Extracted data.
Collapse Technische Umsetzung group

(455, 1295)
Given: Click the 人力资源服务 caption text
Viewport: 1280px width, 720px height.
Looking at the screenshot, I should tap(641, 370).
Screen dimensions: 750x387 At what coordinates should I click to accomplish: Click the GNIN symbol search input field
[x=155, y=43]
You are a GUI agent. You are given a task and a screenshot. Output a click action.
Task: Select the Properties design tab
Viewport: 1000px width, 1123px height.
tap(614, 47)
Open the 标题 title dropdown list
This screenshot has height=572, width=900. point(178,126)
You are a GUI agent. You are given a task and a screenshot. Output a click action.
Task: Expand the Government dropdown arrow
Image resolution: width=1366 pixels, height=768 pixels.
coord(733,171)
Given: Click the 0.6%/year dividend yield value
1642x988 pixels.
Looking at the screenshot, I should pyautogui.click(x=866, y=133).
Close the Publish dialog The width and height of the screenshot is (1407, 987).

What you should do.
Please repeat all of the data above, word for word and line for line, with nothing changed.

Solution for this task.
Collapse Technische Umsetzung group

(455, 1295)
Given: Click the 人力资源服务 caption text
Viewport: 1280px width, 720px height.
Looking at the screenshot, I should tap(641, 370).
Screen dimensions: 750x387 At what coordinates should I click to accomplish: Click the GNIN symbol search input field
[x=155, y=43]
You are a GUI agent. You are given a task and a screenshot. Output a click action.
Task: Select the Properties design tab
Viewport: 1000px width, 1123px height.
tap(614, 47)
Open the 标题 title dropdown list
This screenshot has height=572, width=900. point(178,126)
You are a GUI agent. You are given a task and a screenshot. Output a click action.
Task: Expand the Government dropdown arrow
Image resolution: width=1366 pixels, height=768 pixels.
coord(733,171)
Given: Click the 0.6%/year dividend yield value
1642x988 pixels.
Looking at the screenshot, I should pyautogui.click(x=866, y=133).
Close the Publish dialog The width and height of the screenshot is (1407, 987).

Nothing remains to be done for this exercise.